The thin spring mattress: These mattresses really have nothing to recommend them. Their narrow and thin design does not even look comfortable for a second. What’s more, the padding on the top is so thin that you can see the outline of every metal coil. I’m not sure who manufactured these horrible mattresses (perhaps they were Soviet surplus), but whoever it was managed to get them into every budget hotel and hostel in Europe. Be careful not to move to fast at night else you get a nasty scrape from one of the barley-covered springs.

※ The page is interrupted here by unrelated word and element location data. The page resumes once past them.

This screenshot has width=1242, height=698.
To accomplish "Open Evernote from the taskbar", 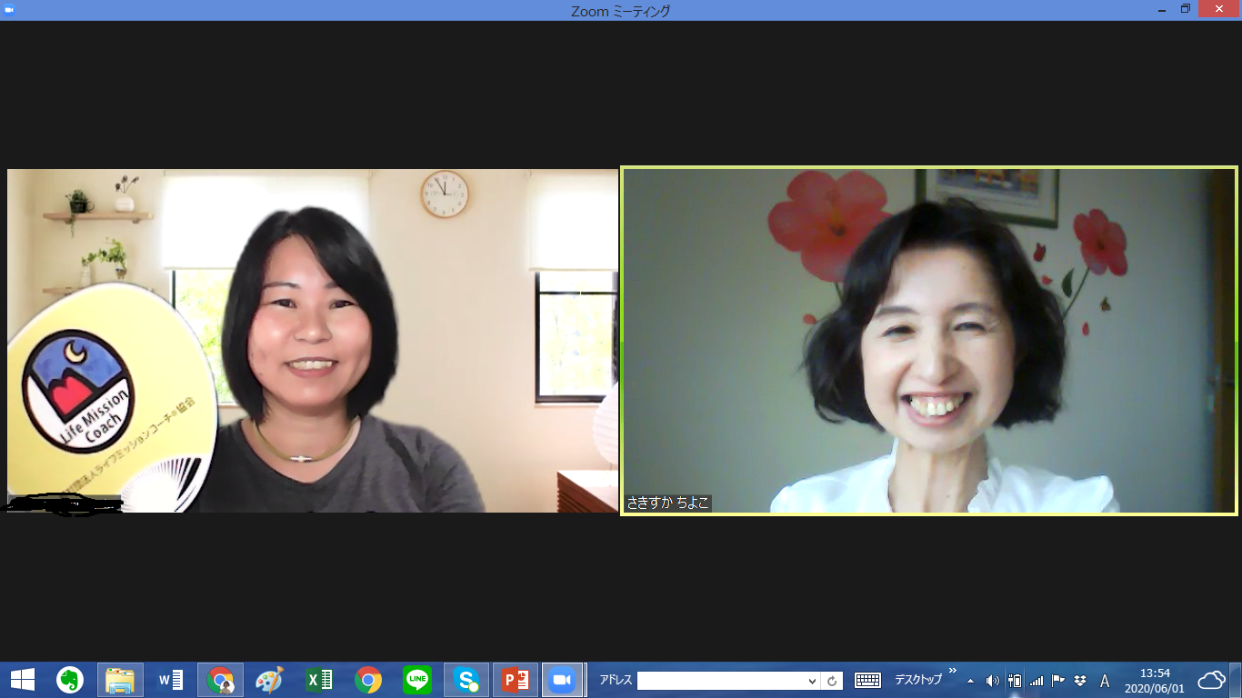I will point(70,680).
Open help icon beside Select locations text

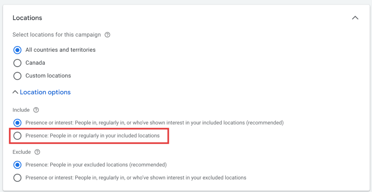[x=107, y=35]
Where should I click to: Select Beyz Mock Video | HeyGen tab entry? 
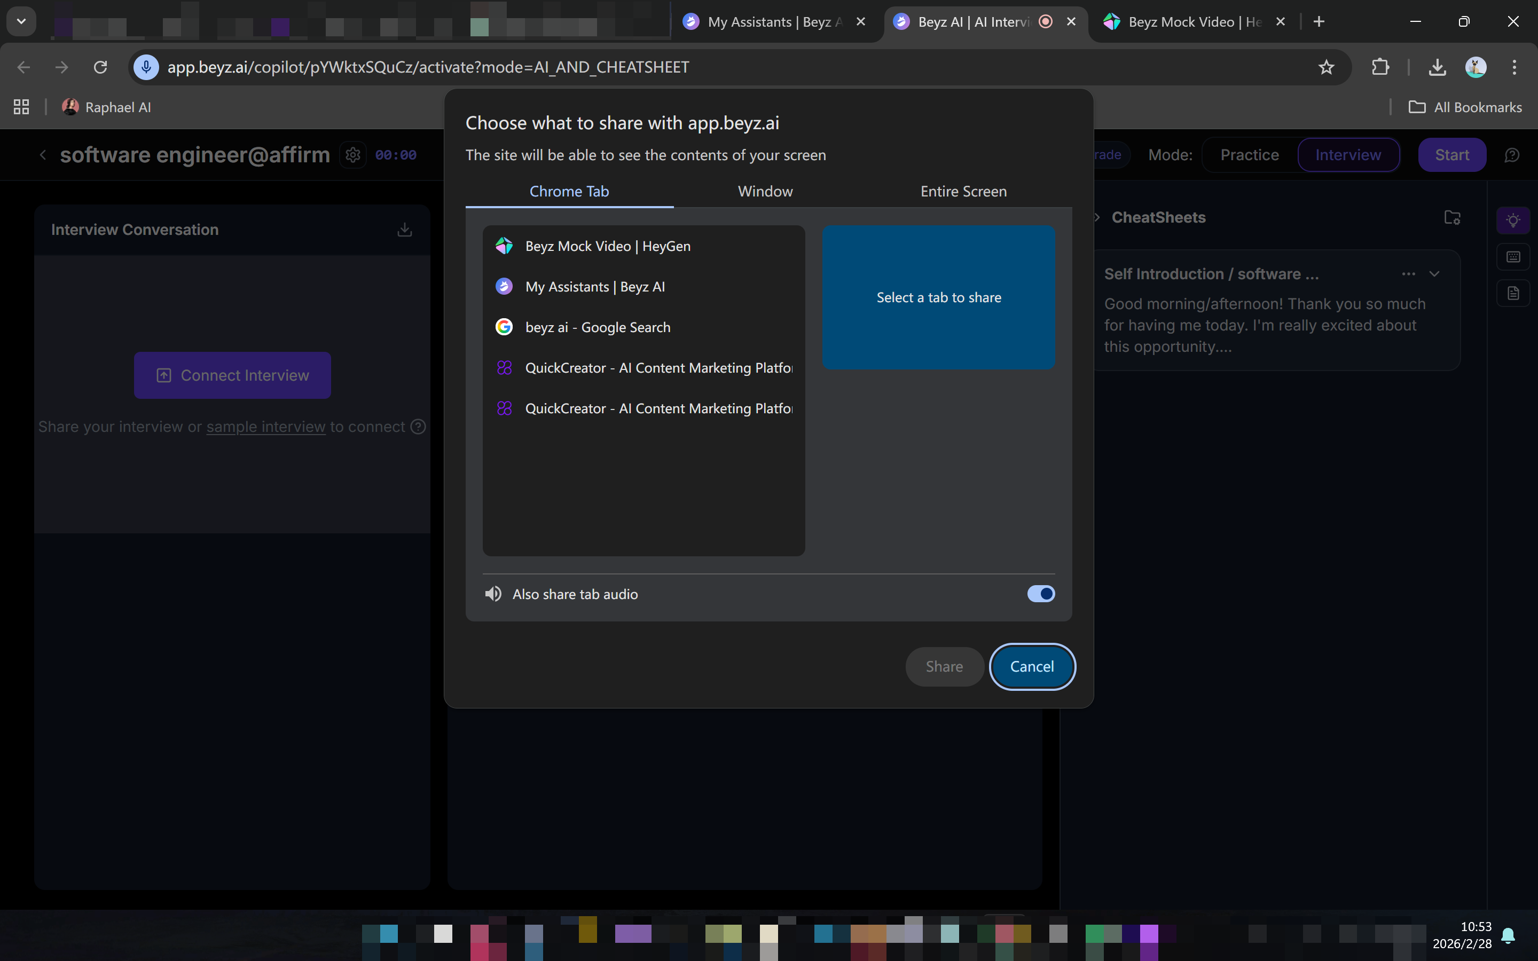coord(608,246)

The deceptively normal mattress: If you check into a more middle-of-the-road hotel or a Bed and Breakfast you might find yourself welcomed by a deceptively normal looking bed. Normal, that is, until you lay down on it and find that the springs are so shot that you’re actually resting on the bed frame. These mattresses were normal once, but their owners haven’t bothered to replace them since the Second World War. Apparently Europeans think of mattresses as some kind of family heirloom, to be handed down from generation to generation.
Next time you’re traveling in Europe, splurge for the premium American-owned chain hotel. It is the best shot you’ll have at a decent night’s sleep. Otherwise just ask for a second or third blanket at check-in. You’ll need them for extra padding. Oh, and don’t forget to pack extra Aspirin to deal with the back pain.